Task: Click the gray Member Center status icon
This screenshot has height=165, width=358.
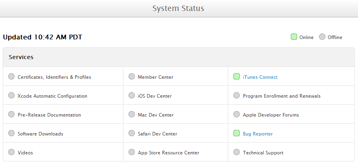Action: 132,77
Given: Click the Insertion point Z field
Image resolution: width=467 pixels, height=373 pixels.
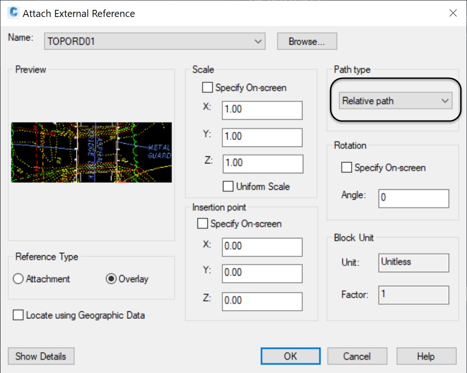Looking at the screenshot, I should [262, 301].
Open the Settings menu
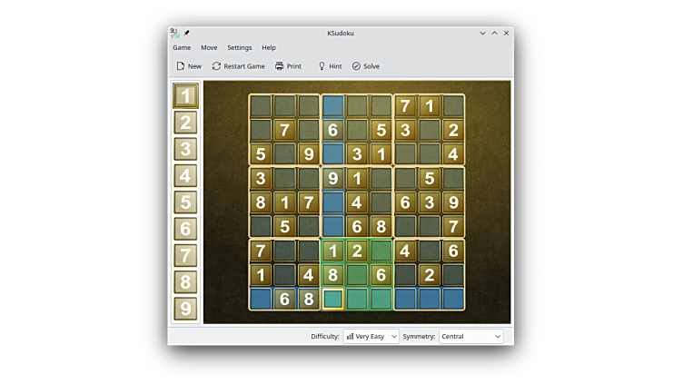This screenshot has height=384, width=683. pyautogui.click(x=239, y=47)
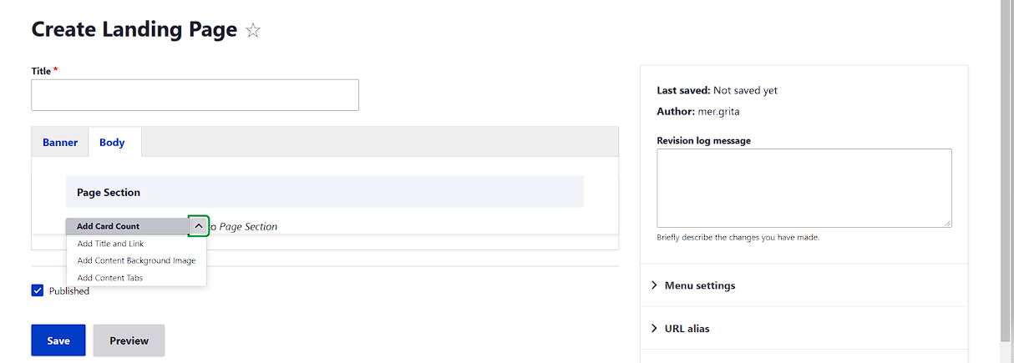Choose Add Content Background Image option
Image resolution: width=1014 pixels, height=363 pixels.
pyautogui.click(x=136, y=260)
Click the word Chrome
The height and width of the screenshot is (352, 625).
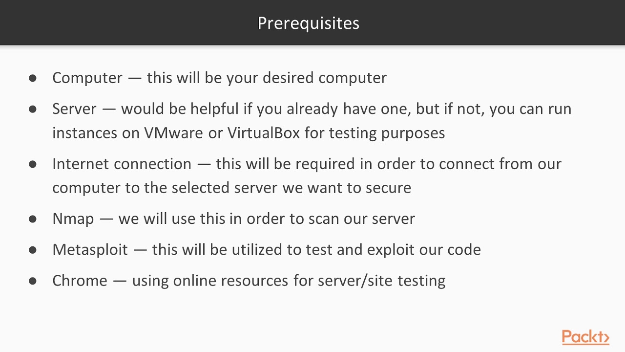(x=79, y=280)
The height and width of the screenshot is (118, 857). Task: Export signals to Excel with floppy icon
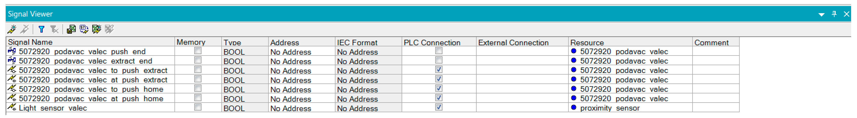71,29
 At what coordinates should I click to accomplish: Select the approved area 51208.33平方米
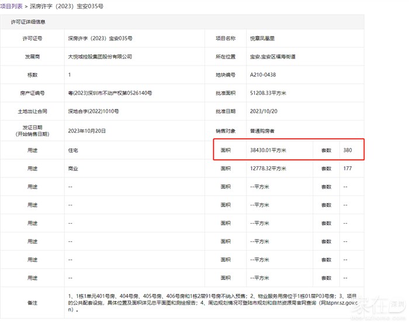point(270,93)
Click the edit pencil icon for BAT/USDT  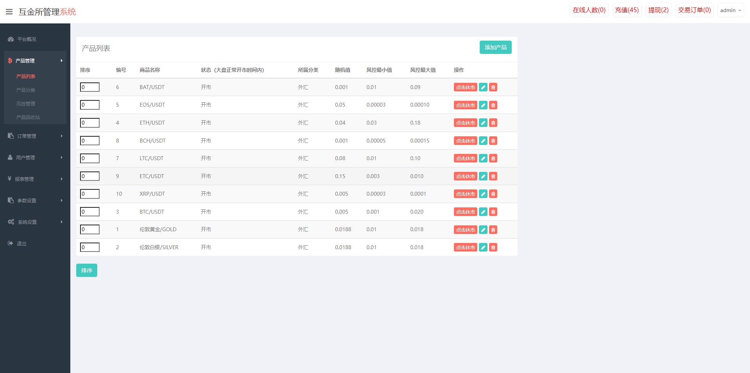pos(483,87)
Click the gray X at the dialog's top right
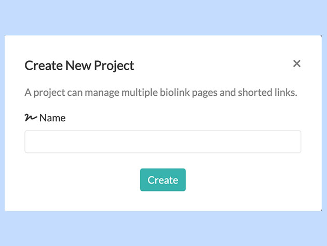The image size is (327, 246). point(297,63)
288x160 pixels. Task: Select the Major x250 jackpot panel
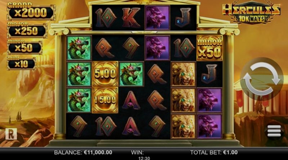point(27,30)
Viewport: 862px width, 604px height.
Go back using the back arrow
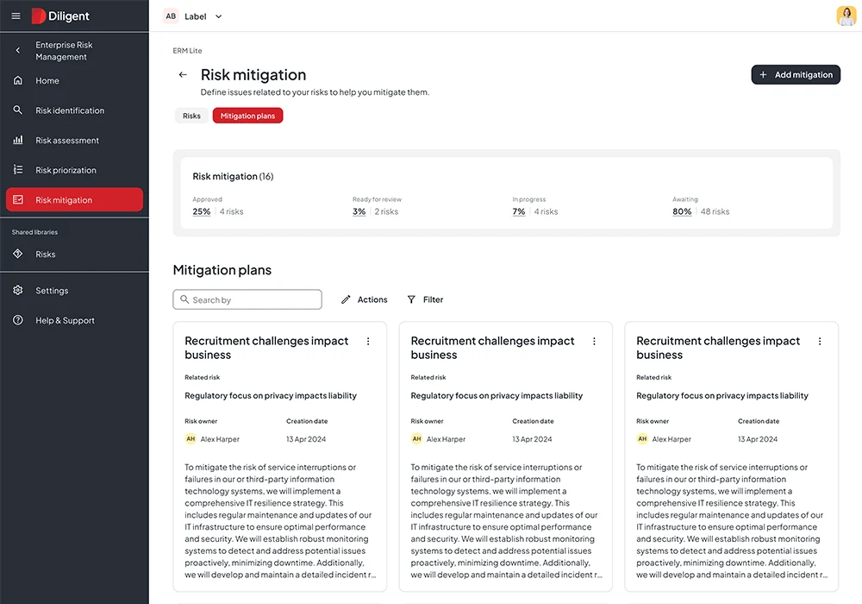182,74

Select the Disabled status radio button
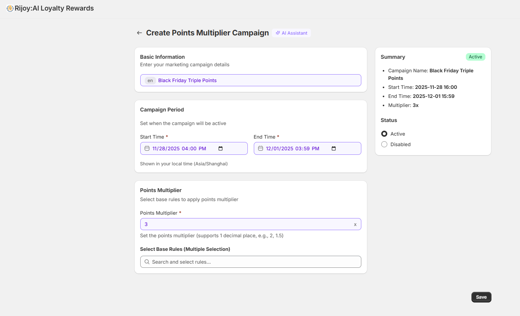point(384,144)
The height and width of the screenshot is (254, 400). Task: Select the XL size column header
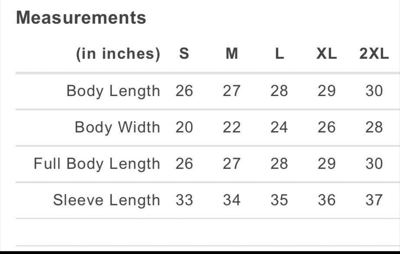pyautogui.click(x=327, y=54)
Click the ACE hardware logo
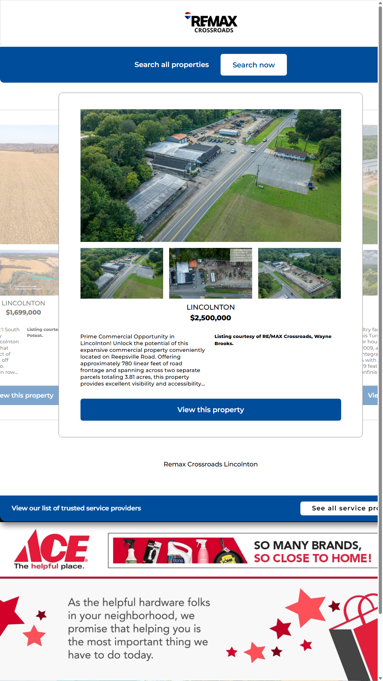Screen dimensions: 383x681 [x=51, y=550]

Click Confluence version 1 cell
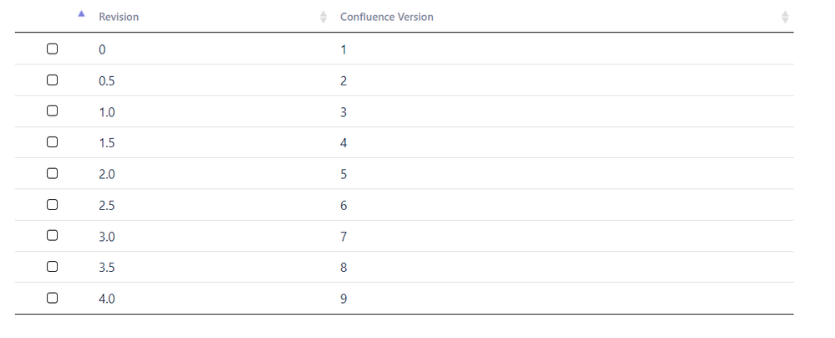tap(344, 50)
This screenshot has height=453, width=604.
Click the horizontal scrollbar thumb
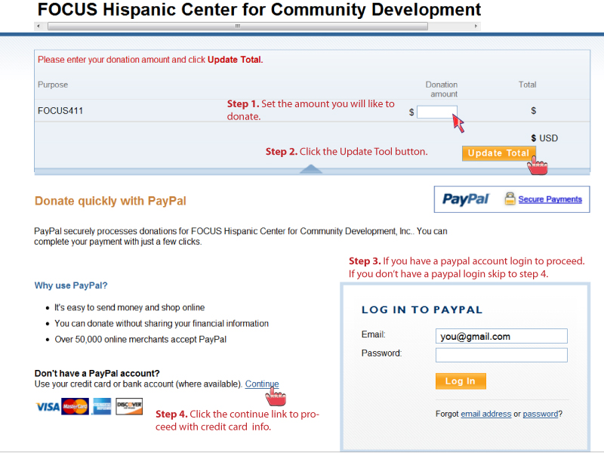click(237, 26)
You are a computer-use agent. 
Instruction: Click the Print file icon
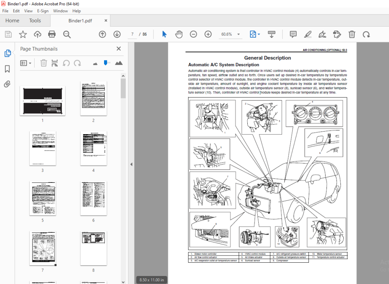tap(52, 34)

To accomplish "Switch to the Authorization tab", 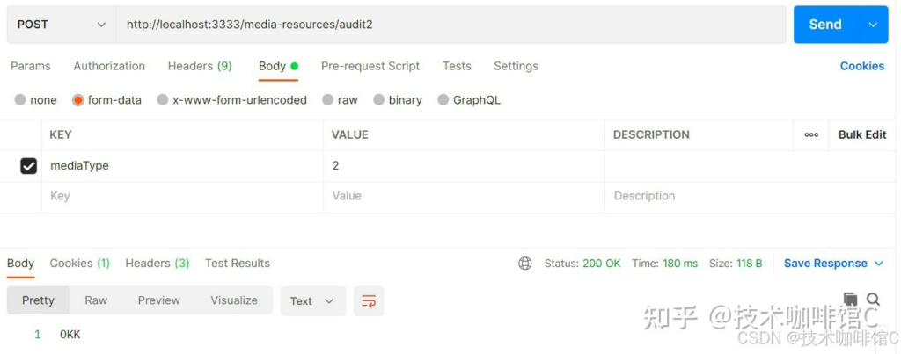I will click(x=109, y=66).
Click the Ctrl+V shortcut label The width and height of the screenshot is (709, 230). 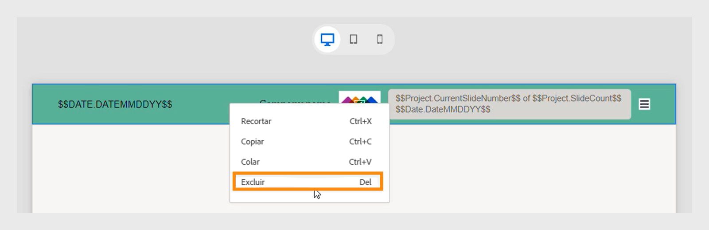click(x=360, y=162)
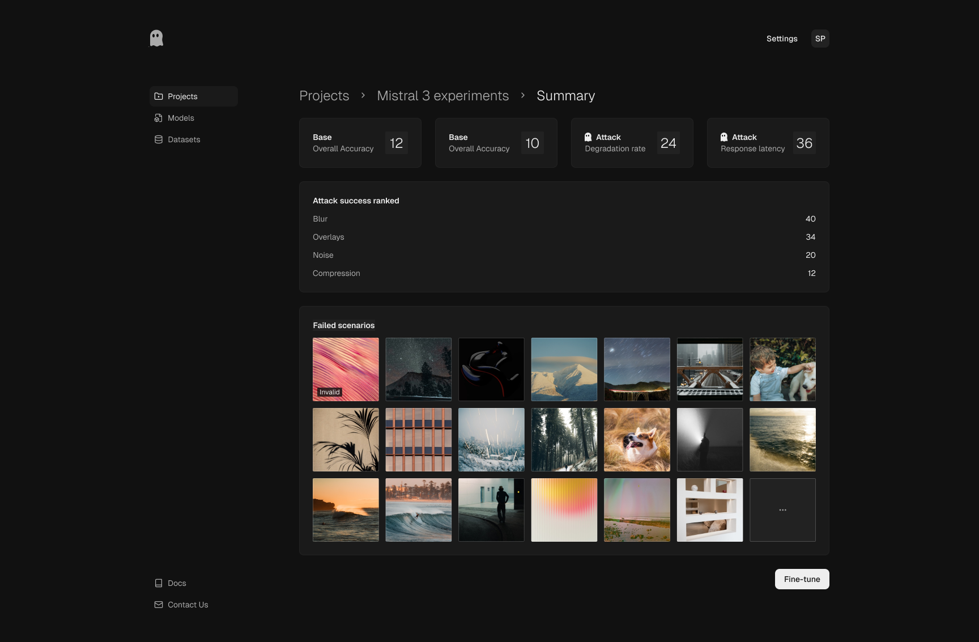Select the corgi dog thumbnail
The height and width of the screenshot is (642, 979).
tap(637, 440)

——

WHAT IS BEING ASKED
The answer must consist only of the lines from the beginning of the entries above through the line that holds "Click the word Chrome", reproduced exactly and without pictures.

RESPONSE TO THE TASK
Task: Click the gray Member Center status icon
This screenshot has height=165, width=358.
Action: 132,77
Given: Click the Insertion point Z field
Image resolution: width=467 pixels, height=373 pixels.
Looking at the screenshot, I should [262, 301].
Open the Settings menu
This screenshot has height=384, width=683. pyautogui.click(x=239, y=47)
Choose Add Content Background Image option
Image resolution: width=1014 pixels, height=363 pixels.
pyautogui.click(x=136, y=260)
Click the word Chrome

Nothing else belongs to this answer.